And that fight brought the rocket-armed Fellner to UCLA.
“We knew that (Fellner) had a huge upside,” Wright said. “It wasn’t like he was totally off the radar – he was a big-time recruit. We were able to establish a really good relationship with him and break the trend of all of his uncles and everybody who played for Cal.”
But at that time, all Wright had sent Fellner was a letter asking him to keep the coach updated.
“I got a letter from Adam saying, ‘Hey we’ve noticed your success and whatever you’re doing, just keep us updated,’” Fellner said. “I was like, ‘I don’t know if I even have a shot at going to UCLA to play water polo, it’s a total shot in the dark. But of course, I’ll for sure keep you updated.’”
He committed on the phone two years later, almost leaving for the FINA Youth World Championships without giving his collegiate suitors an answer.
The arm from Northern California has scored at least 20 goals every season for UCLA. In the championship game in 2014, his rocket at the buzzer from half tank blasted through the arms of USC goalie McQuin Baron, and UCLA eventually won by one goal.
“He always had an arm, but it wasn’t always connected with upstairs,” Wright said. “The way he views the game now is completely different than him as a freshman. … It’s not just shoot, shoot, shoot – he’s able to read the situation.”

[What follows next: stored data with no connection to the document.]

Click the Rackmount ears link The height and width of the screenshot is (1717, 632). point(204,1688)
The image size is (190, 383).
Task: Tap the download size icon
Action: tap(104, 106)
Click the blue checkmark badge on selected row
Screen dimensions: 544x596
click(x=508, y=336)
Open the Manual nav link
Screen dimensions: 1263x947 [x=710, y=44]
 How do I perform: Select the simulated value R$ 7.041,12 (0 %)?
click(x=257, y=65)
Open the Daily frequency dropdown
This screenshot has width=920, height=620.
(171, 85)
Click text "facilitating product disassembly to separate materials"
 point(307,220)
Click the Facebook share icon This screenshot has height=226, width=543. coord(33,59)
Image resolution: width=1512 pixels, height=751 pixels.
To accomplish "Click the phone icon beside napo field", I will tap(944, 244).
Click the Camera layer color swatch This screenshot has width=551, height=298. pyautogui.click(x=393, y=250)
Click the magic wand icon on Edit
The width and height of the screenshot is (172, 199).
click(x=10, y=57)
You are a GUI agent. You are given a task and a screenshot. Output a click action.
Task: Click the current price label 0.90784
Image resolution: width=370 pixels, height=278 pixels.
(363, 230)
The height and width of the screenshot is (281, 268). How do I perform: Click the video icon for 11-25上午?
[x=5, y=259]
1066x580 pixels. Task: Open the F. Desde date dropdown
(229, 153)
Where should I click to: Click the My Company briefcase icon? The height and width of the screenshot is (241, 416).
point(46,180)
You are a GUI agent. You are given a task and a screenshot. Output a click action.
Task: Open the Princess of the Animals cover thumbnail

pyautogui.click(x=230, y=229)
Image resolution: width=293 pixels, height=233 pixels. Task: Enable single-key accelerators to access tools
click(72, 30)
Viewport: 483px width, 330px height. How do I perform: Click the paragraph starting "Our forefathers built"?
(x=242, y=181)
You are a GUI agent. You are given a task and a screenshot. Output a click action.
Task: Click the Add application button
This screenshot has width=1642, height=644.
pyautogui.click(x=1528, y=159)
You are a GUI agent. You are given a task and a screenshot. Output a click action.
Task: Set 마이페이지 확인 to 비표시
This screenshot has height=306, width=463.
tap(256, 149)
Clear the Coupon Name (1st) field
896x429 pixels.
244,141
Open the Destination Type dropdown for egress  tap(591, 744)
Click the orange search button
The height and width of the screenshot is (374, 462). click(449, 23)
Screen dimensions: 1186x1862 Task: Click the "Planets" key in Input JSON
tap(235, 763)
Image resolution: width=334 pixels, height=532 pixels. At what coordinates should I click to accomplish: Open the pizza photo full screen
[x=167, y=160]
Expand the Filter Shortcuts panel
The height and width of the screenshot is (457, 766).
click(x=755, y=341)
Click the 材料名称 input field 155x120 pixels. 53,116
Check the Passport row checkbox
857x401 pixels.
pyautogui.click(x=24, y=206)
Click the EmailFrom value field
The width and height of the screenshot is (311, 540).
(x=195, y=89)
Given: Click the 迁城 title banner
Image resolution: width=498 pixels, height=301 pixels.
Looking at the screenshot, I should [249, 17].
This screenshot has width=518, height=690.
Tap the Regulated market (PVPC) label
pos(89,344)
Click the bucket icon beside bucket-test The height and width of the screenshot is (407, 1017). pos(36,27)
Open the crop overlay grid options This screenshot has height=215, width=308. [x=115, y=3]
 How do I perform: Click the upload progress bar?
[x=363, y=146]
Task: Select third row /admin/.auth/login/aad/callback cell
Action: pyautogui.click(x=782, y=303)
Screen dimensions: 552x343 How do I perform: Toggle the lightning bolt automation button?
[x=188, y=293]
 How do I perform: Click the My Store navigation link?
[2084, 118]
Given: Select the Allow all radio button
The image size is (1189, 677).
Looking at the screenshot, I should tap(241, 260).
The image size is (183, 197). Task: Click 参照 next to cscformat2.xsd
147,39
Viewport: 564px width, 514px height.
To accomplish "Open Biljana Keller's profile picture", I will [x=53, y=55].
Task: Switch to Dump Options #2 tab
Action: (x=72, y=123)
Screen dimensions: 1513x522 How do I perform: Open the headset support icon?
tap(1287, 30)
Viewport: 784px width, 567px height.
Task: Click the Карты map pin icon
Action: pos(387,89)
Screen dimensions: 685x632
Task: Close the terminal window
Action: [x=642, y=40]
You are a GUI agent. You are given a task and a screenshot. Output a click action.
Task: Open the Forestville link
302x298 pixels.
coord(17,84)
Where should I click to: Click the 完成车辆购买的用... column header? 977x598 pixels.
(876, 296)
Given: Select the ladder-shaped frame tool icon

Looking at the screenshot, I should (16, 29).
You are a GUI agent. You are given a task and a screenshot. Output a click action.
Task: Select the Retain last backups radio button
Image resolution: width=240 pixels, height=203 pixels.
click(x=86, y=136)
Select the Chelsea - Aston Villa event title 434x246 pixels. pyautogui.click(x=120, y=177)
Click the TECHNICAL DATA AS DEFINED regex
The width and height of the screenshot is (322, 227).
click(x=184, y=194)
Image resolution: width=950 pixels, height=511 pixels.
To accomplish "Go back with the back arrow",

Fellner attributes all of that development to Wright himself – playing under him, he said, has been the best part of his water polo experience.
When asked about why it is that people always recognize his arm as his go-to quality, Fellner said he didn’t know. He played baseball until high school, and as a pitcher would try to throw the ball faster than everyone else.
Wright pegged Fellner’s shot velocity at about 55 miles per hour on a guess. The fastest ever recorded was 60, set by a member of the Croatian senior national team.
But if you can’t hit corners and throw accurately, then who cares how fast you can throw, Fellner added.
“I don’t think I’m anything special,” he said.